Goal of the exercise:
Count the lines below that hold the word "agent" and say how many, with no other text.

****

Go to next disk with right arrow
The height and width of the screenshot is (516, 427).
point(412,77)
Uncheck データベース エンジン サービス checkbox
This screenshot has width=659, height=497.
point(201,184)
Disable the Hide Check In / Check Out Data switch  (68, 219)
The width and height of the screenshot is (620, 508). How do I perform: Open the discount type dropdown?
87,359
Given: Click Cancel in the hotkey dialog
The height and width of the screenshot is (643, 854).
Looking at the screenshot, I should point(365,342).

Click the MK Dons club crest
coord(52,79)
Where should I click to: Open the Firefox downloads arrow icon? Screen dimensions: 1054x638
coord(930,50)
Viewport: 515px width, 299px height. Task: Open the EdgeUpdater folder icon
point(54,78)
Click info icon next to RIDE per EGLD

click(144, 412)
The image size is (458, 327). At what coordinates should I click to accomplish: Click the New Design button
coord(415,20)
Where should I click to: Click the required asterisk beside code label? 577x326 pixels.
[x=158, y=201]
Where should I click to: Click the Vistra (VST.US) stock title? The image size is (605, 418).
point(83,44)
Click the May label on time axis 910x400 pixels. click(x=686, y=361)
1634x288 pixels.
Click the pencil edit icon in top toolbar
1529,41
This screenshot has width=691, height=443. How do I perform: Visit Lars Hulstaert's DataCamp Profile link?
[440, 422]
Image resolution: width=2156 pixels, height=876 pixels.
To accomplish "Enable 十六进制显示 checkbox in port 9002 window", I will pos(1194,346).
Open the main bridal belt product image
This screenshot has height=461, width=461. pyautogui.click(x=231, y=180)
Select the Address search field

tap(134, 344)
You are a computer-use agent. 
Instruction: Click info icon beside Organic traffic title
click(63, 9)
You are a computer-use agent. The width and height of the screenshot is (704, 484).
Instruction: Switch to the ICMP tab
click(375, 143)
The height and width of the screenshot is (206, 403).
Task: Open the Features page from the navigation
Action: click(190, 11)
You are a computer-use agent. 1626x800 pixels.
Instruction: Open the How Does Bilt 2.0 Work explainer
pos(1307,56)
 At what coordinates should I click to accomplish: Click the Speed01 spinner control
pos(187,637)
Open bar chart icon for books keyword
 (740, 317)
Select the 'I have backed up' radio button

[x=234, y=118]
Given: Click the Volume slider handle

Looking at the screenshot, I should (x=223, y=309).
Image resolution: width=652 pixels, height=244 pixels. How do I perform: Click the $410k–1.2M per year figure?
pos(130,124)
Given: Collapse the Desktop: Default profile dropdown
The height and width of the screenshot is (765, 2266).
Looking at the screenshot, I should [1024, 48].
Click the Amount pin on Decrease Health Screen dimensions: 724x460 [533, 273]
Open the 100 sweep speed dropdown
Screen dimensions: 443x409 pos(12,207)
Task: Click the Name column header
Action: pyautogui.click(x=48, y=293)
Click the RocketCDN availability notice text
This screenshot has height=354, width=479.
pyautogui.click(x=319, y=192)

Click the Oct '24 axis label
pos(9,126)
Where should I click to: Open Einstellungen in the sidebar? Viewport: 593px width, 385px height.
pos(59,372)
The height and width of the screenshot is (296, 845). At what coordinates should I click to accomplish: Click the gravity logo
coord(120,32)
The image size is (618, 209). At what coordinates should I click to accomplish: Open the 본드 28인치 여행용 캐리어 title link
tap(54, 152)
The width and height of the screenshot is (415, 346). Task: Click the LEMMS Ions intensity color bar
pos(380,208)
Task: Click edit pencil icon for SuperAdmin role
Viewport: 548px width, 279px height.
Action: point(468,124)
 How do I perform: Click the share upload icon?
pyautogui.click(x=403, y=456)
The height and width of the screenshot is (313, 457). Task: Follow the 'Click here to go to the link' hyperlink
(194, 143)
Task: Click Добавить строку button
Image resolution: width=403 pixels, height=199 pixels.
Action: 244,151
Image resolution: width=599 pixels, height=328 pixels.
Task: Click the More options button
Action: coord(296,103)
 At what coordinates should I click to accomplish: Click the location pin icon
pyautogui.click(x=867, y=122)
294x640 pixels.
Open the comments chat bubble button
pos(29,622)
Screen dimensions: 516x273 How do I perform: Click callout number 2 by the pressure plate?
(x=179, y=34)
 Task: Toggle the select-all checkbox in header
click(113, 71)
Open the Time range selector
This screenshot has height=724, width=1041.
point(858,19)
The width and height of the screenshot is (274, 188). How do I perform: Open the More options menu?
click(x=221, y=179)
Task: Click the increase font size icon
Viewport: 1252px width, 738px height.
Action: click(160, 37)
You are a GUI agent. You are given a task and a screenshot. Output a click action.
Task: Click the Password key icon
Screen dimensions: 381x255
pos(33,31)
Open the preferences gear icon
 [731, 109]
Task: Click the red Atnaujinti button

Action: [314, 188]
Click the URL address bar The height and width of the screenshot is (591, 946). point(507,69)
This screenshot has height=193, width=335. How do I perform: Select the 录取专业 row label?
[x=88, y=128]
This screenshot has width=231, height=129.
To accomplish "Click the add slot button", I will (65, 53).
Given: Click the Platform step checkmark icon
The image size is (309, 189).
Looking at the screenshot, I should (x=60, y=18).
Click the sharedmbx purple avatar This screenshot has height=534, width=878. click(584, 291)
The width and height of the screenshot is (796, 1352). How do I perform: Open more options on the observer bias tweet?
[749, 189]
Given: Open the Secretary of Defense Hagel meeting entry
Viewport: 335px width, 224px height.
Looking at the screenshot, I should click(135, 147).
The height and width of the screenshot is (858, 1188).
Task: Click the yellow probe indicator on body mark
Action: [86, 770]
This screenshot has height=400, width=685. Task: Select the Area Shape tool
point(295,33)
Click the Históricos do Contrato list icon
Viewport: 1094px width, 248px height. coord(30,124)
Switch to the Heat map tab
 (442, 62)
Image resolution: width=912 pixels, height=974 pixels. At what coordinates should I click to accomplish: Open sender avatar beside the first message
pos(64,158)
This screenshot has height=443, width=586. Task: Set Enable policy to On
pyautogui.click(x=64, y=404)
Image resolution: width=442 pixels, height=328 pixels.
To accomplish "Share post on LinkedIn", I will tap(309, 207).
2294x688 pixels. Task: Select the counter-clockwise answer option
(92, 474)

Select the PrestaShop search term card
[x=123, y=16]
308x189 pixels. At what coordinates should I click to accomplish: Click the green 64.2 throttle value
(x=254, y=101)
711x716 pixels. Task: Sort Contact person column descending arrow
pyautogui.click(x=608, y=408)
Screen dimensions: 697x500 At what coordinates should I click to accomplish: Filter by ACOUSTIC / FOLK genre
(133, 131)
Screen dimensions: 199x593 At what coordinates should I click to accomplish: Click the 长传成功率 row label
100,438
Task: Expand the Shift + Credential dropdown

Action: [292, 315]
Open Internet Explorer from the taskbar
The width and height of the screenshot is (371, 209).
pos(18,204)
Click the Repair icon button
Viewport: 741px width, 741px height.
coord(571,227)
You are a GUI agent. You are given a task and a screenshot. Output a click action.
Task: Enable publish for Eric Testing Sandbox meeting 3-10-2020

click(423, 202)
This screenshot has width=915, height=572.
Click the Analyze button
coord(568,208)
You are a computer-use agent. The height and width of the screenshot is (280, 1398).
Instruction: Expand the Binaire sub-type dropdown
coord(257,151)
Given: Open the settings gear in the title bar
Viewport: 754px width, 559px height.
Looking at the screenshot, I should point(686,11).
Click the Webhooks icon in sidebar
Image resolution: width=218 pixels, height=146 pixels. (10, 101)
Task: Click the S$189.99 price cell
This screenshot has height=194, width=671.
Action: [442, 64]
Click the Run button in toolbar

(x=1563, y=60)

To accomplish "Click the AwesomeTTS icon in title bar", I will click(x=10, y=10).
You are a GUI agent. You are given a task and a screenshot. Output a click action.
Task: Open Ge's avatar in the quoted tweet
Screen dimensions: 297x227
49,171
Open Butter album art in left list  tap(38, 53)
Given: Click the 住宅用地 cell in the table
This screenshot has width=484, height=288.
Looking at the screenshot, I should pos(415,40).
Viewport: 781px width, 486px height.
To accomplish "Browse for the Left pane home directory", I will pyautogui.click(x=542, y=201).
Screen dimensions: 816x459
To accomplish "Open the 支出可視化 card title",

****

Task answer:
7